::: DATASET :::

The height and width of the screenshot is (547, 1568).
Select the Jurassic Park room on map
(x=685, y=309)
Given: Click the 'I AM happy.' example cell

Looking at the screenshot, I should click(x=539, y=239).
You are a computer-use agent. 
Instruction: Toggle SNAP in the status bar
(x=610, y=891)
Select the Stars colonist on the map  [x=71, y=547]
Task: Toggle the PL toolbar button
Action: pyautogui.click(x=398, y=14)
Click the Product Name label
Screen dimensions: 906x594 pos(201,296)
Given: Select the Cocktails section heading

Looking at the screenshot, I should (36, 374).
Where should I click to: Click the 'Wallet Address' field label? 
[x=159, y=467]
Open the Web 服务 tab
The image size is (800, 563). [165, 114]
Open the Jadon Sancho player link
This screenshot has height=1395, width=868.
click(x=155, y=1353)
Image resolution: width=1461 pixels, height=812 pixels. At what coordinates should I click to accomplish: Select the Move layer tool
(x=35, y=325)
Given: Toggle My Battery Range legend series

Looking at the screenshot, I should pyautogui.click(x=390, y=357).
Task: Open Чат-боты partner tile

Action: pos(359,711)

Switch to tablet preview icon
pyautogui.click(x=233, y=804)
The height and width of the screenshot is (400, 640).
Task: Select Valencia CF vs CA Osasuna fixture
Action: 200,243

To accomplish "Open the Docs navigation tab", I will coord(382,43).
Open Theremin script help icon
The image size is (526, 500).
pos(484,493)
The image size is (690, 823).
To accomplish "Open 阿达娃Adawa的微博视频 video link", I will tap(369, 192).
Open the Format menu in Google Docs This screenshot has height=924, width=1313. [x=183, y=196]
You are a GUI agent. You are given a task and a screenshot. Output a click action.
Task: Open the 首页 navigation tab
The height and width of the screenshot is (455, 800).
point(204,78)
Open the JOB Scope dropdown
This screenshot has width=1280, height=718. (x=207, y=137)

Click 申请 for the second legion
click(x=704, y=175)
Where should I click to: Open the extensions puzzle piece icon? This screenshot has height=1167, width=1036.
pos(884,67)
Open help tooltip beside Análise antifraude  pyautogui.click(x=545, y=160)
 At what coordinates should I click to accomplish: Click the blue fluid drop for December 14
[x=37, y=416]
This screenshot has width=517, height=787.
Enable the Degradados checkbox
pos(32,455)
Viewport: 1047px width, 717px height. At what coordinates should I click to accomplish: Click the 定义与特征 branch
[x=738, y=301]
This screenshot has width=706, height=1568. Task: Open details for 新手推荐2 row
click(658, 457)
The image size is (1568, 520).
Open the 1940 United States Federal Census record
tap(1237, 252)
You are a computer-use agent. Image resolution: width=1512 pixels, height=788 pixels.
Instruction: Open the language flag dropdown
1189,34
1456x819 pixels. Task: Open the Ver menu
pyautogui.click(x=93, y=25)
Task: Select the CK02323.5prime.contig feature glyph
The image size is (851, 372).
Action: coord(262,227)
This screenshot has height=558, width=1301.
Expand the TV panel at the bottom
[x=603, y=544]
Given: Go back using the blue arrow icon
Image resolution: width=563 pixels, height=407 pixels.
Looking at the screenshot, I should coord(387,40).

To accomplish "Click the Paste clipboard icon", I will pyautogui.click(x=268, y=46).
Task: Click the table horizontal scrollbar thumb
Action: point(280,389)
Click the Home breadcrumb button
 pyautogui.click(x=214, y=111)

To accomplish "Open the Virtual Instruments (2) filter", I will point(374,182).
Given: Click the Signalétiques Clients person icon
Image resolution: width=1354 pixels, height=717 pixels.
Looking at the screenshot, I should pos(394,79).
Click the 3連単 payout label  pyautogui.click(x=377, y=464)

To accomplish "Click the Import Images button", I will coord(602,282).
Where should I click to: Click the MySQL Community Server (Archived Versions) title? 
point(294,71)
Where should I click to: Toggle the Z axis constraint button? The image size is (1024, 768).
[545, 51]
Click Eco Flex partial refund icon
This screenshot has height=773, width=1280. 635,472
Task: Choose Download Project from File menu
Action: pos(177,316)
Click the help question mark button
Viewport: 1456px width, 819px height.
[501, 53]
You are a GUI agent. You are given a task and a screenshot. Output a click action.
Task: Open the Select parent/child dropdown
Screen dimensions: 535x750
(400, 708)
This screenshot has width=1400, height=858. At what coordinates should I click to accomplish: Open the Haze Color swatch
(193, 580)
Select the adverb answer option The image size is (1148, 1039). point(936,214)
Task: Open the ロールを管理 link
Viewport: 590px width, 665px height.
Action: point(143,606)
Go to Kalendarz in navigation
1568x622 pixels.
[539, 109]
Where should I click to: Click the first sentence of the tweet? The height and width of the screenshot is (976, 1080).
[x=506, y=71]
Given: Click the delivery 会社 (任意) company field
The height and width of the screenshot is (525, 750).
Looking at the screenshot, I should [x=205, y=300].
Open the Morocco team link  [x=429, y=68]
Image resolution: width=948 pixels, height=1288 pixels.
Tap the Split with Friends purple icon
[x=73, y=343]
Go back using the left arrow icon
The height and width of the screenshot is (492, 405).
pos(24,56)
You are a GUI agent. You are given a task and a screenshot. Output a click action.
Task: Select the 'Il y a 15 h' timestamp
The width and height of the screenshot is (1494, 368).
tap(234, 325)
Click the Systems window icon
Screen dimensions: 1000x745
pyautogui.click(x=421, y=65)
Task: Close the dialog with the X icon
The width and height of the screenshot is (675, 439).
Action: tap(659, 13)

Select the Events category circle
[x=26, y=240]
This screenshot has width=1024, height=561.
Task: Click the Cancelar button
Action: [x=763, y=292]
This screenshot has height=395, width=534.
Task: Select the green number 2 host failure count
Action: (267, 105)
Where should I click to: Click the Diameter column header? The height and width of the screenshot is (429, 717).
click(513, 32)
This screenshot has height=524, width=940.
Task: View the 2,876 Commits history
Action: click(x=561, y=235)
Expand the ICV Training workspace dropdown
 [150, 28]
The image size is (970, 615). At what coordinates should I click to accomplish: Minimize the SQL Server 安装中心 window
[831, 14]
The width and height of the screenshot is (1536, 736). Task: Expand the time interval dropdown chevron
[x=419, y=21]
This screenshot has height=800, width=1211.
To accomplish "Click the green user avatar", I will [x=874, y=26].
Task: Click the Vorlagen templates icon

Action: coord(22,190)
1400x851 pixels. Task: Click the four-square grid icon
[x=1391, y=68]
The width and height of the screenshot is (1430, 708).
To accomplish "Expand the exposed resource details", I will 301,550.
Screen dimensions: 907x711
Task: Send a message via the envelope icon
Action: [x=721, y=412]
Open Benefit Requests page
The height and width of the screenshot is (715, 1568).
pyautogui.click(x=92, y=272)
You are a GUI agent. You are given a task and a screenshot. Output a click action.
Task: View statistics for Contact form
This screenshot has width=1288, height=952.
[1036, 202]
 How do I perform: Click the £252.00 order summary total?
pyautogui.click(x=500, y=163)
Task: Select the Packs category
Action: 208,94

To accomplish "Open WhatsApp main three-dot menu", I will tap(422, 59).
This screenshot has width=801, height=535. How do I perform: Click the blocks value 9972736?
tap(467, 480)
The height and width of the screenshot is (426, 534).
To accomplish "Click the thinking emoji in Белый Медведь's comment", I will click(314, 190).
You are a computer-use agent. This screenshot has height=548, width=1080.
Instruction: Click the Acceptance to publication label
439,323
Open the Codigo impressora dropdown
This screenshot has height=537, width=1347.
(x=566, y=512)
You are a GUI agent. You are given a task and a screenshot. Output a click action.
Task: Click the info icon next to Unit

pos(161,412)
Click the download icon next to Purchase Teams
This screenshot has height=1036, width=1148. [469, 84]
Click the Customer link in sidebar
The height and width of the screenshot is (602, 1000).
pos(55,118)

:::

TASK STATEMENT:
Give all of the lines above again, exactly as they are.

SOLUTION BELOW:
The height and width of the screenshot is (547, 1568).
Select the Jurassic Park room on map
(x=685, y=309)
Given: Click the 'I AM happy.' example cell

Looking at the screenshot, I should click(x=539, y=239).
You are a computer-use agent. 
Instruction: Toggle SNAP in the status bar
(x=610, y=891)
Select the Stars colonist on the map  [x=71, y=547]
Task: Toggle the PL toolbar button
Action: pyautogui.click(x=398, y=14)
Click the Product Name label
Screen dimensions: 906x594 pos(201,296)
Given: Select the Cocktails section heading

Looking at the screenshot, I should (36, 374).
Where should I click to: Click the 'Wallet Address' field label? 
[x=159, y=467]
Open the Web 服务 tab
The image size is (800, 563). [165, 114]
Open the Jadon Sancho player link
This screenshot has height=1395, width=868.
click(x=155, y=1353)
Image resolution: width=1461 pixels, height=812 pixels. At what coordinates should I click to accomplish: Select the Move layer tool
(x=35, y=325)
Given: Toggle My Battery Range legend series

Looking at the screenshot, I should pyautogui.click(x=390, y=357).
Task: Open Чат-боты partner tile

Action: pos(359,711)

Switch to tablet preview icon
pyautogui.click(x=233, y=804)
The height and width of the screenshot is (400, 640).
Task: Select Valencia CF vs CA Osasuna fixture
Action: 200,243

To accomplish "Open the Docs navigation tab", I will coord(382,43).
Open Theremin script help icon
The image size is (526, 500).
pos(484,493)
The image size is (690, 823).
To accomplish "Open 阿达娃Adawa的微博视频 video link", I will tap(369, 192).
Open the Format menu in Google Docs This screenshot has height=924, width=1313. [x=183, y=196]
You are a GUI agent. You are given a task and a screenshot. Output a click action.
Task: Open the 首页 navigation tab
The height and width of the screenshot is (455, 800).
point(204,78)
Open the JOB Scope dropdown
This screenshot has width=1280, height=718. (x=207, y=137)

Click 申请 for the second legion
click(x=704, y=175)
Where should I click to: Open the extensions puzzle piece icon? This screenshot has height=1167, width=1036.
pos(884,67)
Open help tooltip beside Análise antifraude  pyautogui.click(x=545, y=160)
 At what coordinates should I click to accomplish: Click the blue fluid drop for December 14
[x=37, y=416]
This screenshot has width=517, height=787.
Enable the Degradados checkbox
pos(32,455)
Viewport: 1047px width, 717px height. At what coordinates should I click to accomplish: Click the 定义与特征 branch
[x=738, y=301]
This screenshot has width=706, height=1568. Task: Open details for 新手推荐2 row
click(658, 457)
The image size is (1568, 520).
Open the 1940 United States Federal Census record
tap(1237, 252)
You are a computer-use agent. Image resolution: width=1512 pixels, height=788 pixels.
Instruction: Open the language flag dropdown
1189,34
1456x819 pixels. Task: Open the Ver menu
pyautogui.click(x=93, y=25)
Task: Select the CK02323.5prime.contig feature glyph
The image size is (851, 372).
Action: coord(262,227)
This screenshot has height=558, width=1301.
Expand the TV panel at the bottom
[x=603, y=544]
Given: Go back using the blue arrow icon
Image resolution: width=563 pixels, height=407 pixels.
Looking at the screenshot, I should coord(387,40).

To accomplish "Click the Paste clipboard icon", I will pyautogui.click(x=268, y=46).
Task: Click the table horizontal scrollbar thumb
Action: point(280,389)
Click the Home breadcrumb button
 pyautogui.click(x=214, y=111)

To accomplish "Open the Virtual Instruments (2) filter", I will point(374,182).
Given: Click the Signalétiques Clients person icon
Image resolution: width=1354 pixels, height=717 pixels.
Looking at the screenshot, I should pos(394,79).
Click the 3連単 payout label  pyautogui.click(x=377, y=464)

To accomplish "Click the Import Images button", I will coord(602,282).
Where should I click to: Click the MySQL Community Server (Archived Versions) title? 
point(294,71)
Where should I click to: Toggle the Z axis constraint button? The image size is (1024, 768).
[545, 51]
Click Eco Flex partial refund icon
This screenshot has height=773, width=1280. 635,472
Task: Choose Download Project from File menu
Action: pos(177,316)
Click the help question mark button
Viewport: 1456px width, 819px height.
[501, 53]
You are a GUI agent. You are given a task and a screenshot. Output a click action.
Task: Open the Select parent/child dropdown
Screen dimensions: 535x750
(400, 708)
This screenshot has width=1400, height=858. At what coordinates should I click to accomplish: Open the Haze Color swatch
(193, 580)
Select the adverb answer option The image size is (1148, 1039). point(936,214)
Task: Open the ロールを管理 link
Viewport: 590px width, 665px height.
Action: point(143,606)
Go to Kalendarz in navigation
1568x622 pixels.
[539, 109]
Where should I click to: Click the first sentence of the tweet? The height and width of the screenshot is (976, 1080).
[x=506, y=71]
Given: Click the delivery 会社 (任意) company field
The height and width of the screenshot is (525, 750).
Looking at the screenshot, I should [x=205, y=300].
Open the Morocco team link  [x=429, y=68]
Image resolution: width=948 pixels, height=1288 pixels.
Tap the Split with Friends purple icon
[x=73, y=343]
Go back using the left arrow icon
The height and width of the screenshot is (492, 405).
pos(24,56)
You are a GUI agent. You are given a task and a screenshot. Output a click action.
Task: Select the 'Il y a 15 h' timestamp
The width and height of the screenshot is (1494, 368).
tap(234, 325)
Click the Systems window icon
Screen dimensions: 1000x745
pyautogui.click(x=421, y=65)
Task: Close the dialog with the X icon
The width and height of the screenshot is (675, 439).
Action: tap(659, 13)

Select the Events category circle
[x=26, y=240]
This screenshot has width=1024, height=561.
Task: Click the Cancelar button
Action: [x=763, y=292]
This screenshot has height=395, width=534.
Task: Select the green number 2 host failure count
Action: (267, 105)
Where should I click to: Click the Diameter column header? The height and width of the screenshot is (429, 717).
click(513, 32)
This screenshot has height=524, width=940.
Task: View the 2,876 Commits history
Action: click(x=561, y=235)
Expand the ICV Training workspace dropdown
 [150, 28]
The image size is (970, 615). At what coordinates should I click to accomplish: Minimize the SQL Server 安装中心 window
[831, 14]
The width and height of the screenshot is (1536, 736). Task: Expand the time interval dropdown chevron
[x=419, y=21]
This screenshot has height=800, width=1211.
To accomplish "Click the green user avatar", I will [x=874, y=26].
Task: Click the Vorlagen templates icon

Action: coord(22,190)
1400x851 pixels. Task: Click the four-square grid icon
[x=1391, y=68]
The width and height of the screenshot is (1430, 708).
To accomplish "Expand the exposed resource details", I will 301,550.
Screen dimensions: 907x711
Task: Send a message via the envelope icon
Action: [x=721, y=412]
Open Benefit Requests page
The height and width of the screenshot is (715, 1568).
pyautogui.click(x=92, y=272)
You are a GUI agent. You are given a task and a screenshot. Output a click action.
Task: View statistics for Contact form
This screenshot has width=1288, height=952.
[1036, 202]
 How do I perform: Click the £252.00 order summary total?
pyautogui.click(x=500, y=163)
Task: Select the Packs category
Action: 208,94

To accomplish "Open WhatsApp main three-dot menu", I will tap(422, 59).
This screenshot has width=801, height=535. How do I perform: Click the blocks value 9972736?
tap(467, 480)
The height and width of the screenshot is (426, 534).
To accomplish "Click the thinking emoji in Белый Медведь's comment", I will click(314, 190).
You are a computer-use agent. This screenshot has height=548, width=1080.
Instruction: Click the Acceptance to publication label
439,323
Open the Codigo impressora dropdown
This screenshot has height=537, width=1347.
(x=566, y=512)
You are a GUI agent. You are given a task and a screenshot. Output a click action.
Task: Click the info icon next to Unit

pos(161,412)
Click the download icon next to Purchase Teams
This screenshot has height=1036, width=1148. [469, 84]
Click the Customer link in sidebar
The height and width of the screenshot is (602, 1000).
pos(55,118)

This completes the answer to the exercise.